What to work on
Produce as output only the lines below starting at the line with "This screenshot has height=365, width=1568." and continuing through the line with "Click the Controller", each one exactly as written.

[Stored data entries]

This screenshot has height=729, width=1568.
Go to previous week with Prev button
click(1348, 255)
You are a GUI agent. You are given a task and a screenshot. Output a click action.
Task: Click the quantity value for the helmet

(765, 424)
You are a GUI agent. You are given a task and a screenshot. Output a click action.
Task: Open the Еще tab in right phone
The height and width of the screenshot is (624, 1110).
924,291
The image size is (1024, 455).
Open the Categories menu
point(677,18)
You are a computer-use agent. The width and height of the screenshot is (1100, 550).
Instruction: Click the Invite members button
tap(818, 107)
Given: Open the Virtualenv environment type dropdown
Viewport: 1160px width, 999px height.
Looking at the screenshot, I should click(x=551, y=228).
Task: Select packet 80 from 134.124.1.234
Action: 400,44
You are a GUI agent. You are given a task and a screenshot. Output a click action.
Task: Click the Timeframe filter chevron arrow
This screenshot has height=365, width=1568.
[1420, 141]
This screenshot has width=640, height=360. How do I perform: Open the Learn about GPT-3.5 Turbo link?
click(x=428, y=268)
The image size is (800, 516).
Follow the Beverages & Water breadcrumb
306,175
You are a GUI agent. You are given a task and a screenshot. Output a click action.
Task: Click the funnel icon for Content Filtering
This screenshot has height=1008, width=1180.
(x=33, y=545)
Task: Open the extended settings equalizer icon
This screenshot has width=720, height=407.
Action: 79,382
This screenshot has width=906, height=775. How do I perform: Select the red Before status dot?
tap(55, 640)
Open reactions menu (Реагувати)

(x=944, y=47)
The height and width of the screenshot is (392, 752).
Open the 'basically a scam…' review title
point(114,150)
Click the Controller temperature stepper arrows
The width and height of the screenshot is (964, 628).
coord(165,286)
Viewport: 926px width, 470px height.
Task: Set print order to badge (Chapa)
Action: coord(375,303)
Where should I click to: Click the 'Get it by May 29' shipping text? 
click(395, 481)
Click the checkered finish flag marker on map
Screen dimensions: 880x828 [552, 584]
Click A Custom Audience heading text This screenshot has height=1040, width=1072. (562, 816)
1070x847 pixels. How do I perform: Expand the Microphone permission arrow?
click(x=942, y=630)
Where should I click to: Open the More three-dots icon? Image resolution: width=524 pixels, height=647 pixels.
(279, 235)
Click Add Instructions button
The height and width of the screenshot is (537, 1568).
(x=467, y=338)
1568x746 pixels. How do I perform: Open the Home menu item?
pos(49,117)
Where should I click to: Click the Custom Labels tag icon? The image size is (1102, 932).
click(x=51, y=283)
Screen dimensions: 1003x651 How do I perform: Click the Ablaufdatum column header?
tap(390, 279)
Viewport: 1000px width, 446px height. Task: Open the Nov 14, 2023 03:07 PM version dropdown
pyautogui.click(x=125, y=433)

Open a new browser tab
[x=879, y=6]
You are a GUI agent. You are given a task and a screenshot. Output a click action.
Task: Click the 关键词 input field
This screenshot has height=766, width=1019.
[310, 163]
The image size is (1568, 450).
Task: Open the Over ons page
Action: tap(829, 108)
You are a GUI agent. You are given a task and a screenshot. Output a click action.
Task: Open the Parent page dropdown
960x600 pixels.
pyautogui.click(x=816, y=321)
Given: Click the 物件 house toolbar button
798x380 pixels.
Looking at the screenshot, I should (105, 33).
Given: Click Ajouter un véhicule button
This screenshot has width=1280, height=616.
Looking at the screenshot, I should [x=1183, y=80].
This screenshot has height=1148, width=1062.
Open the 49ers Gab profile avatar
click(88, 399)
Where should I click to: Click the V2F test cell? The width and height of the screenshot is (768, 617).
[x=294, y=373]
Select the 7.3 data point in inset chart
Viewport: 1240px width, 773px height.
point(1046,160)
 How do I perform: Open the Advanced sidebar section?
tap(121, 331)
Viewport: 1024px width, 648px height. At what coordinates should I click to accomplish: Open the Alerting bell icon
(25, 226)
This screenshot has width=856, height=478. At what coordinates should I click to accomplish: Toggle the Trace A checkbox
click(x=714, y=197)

Reply
This screenshot has height=365, width=1568.
[1420, 141]
This screenshot has width=640, height=360. How do I perform: Open the Learn about GPT-3.5 Turbo link?
click(x=428, y=268)
The image size is (800, 516).
Follow the Beverages & Water breadcrumb
306,175
You are a GUI agent. You are given a task and a screenshot. Output a click action.
Task: Click the funnel icon for Content Filtering
This screenshot has height=1008, width=1180.
(x=33, y=545)
Task: Open the extended settings equalizer icon
This screenshot has width=720, height=407.
Action: 79,382
This screenshot has width=906, height=775. How do I perform: Select the red Before status dot?
tap(55, 640)
Open reactions menu (Реагувати)

(x=944, y=47)
The height and width of the screenshot is (392, 752).
Open the 'basically a scam…' review title
point(114,150)
Click the Controller temperature stepper arrows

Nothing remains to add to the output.